Management philosophies come and go. Each new system promises to be the ultimate panacea above all other solutions. Thus in the last 25 years we have been subjected to these management gospels:

* by objectives,

* by exception,

* by coaching,

* by kick in the ass,

* by results,

* by total quality management,

* by walking around,

* by guess,

* by statistics and

* by empowerment.

The sooner these obsolete concepts are placed on the shelf, the better it will be for both the private and public sectors. This is in no way a criticism of the old management systems. They served us well. The current need, however, is for a new management style.

All these efforts should be replaced immediately by the new kid on the block: management by spontaneity.

Simple Tenets

Management by spontaneity should be welcomed with celebrations and high expectations. It should be introduced into schools, factories, sweatshops, computer networks and every agency wishing to become effective. Without it, no corporation, unit of government or planet will survive the pains of the 21st century.

The gospel according to Saint Spontaneity is the panacea above all other panaceas. Those who miss the boat on management by spontaneity will be doomed to eternal ineffectiveness and deprecation.

The tenets of MBS are simple. We call them "The Eight Pillars of Success in Management:"

No. 1: Avoid job descriptions like the plague. The same goes for job titles, names on doors and organizational charts.

No. 2: Never, absolutely never, conduct a needs assessment nor establish a three-year plan, a five-year plan or a 10-year plan.

No. 3: Forget group raining--deal only with individuals.

No. 4: Do not ever try o solve a problem. Think about, articulate the need for and establish processes for problem solving. Emphasize process and forget problem solutions.

No. 5: Don't ever do anything that someone else should do or anything that someone else can do better.

No. 6: Change your mind as often as needed to do the right things. Lose face as often as needed and enjoy doing so.

No. 7: Give a person who complains that he or she is working too hard additional responsibilities.

No. 8: Ensure no one has a supervisor. Each person should report to himself or herself. Everyone operates on the principle of distribution ready.

Unfamiliar Tactics

There you have it--the eight pillars of success for effective management in the 21st century. As you can see, management by spontaneity is not for everyone. MBS is different. It is a set of concepts that requires knowledge of psychology, the skills of a lawyer and the wisdom of a philosopher. Further, to manage successfully by MBS one needs to have the intellect of a Thomas Jefferson.

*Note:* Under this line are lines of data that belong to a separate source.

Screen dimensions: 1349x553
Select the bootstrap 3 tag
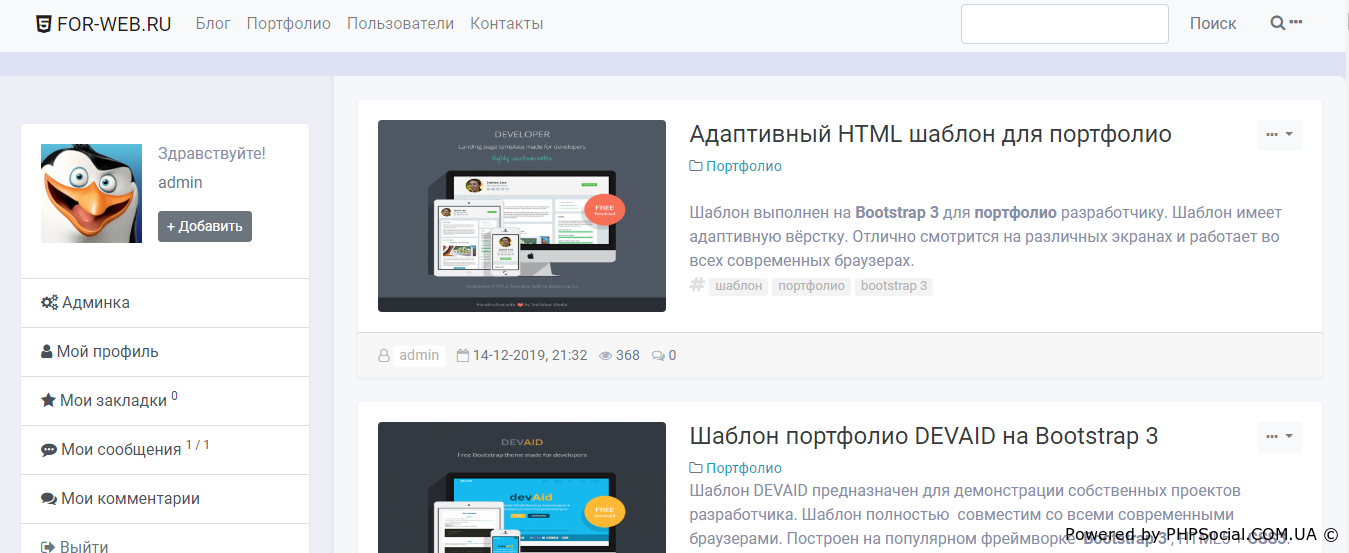pos(893,286)
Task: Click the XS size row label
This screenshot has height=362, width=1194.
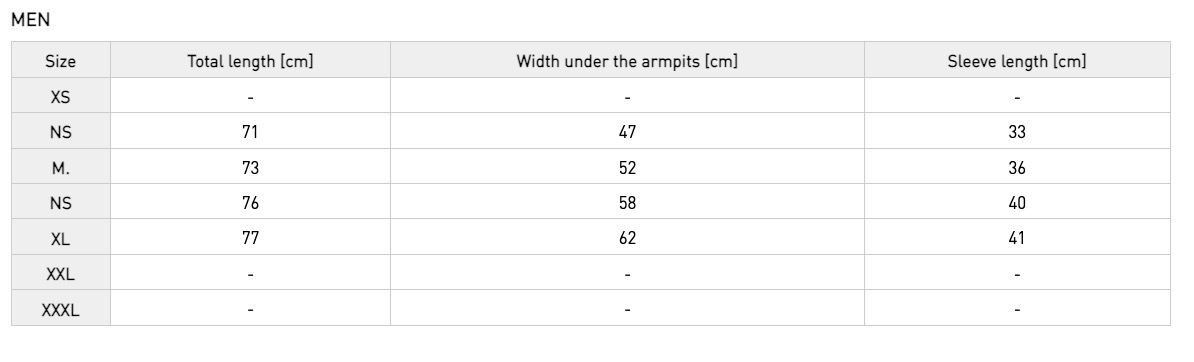Action: pos(61,98)
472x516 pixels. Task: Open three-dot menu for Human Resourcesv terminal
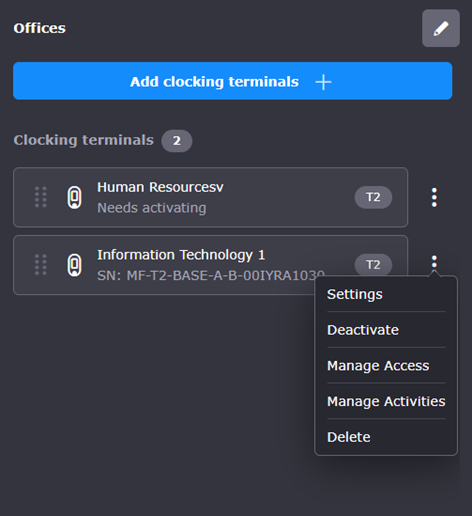pyautogui.click(x=434, y=197)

Management by spontaneity is extremely difficult to learn and even more difficult to practice. It flies in the face of traditional management theories and may create insecurity, especially in schools of business. MBS requires effort, hard work and significant changes in behavior--items that are foreign to most management gurus. Those who have invested most of their lives with obsolete management will be most resistant to MBS--a natural human reaction.

Why does MBS work so well? Why will it enable us to leap frog the Japanese and Germans and survive in the next century? To understand MBS requires a new paradigm--a transformation into the future.

Job Descriptions

Job descriptions have been an important part of all previous management systems. The idea was to nail down what an individual must do, what was expected, what could be controlled. It established predictability in what individuals do year after year.

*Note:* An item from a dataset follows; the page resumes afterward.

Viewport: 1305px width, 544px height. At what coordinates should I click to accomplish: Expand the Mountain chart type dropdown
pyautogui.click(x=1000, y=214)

The problem is that once job descriptions are completed, individuals continue to do what is no longer needed. Performance is allied to the job description rather than what needs to be done. Furthermore, job descriptions limit what individuals wish to do or what must be done, regardless of the job descriptions. It is much like telling a football player the sequence of plays that must be run, regardless of the outcome of each play. It simply does not make sense. The same is true with job titles, names on office doors and any designation that limits our individual responsibilities

Job descriptions do not allow for creativity, for sharing with others, for exceptional performance, for adjusting to new conditions and for exercising spontaneous action. They lock individuals into fixed patterns of work and soon create boredom. Job titles do much the same thing. They limit what people are expected to do. More destructively, they limit the possibility of personal growth and development.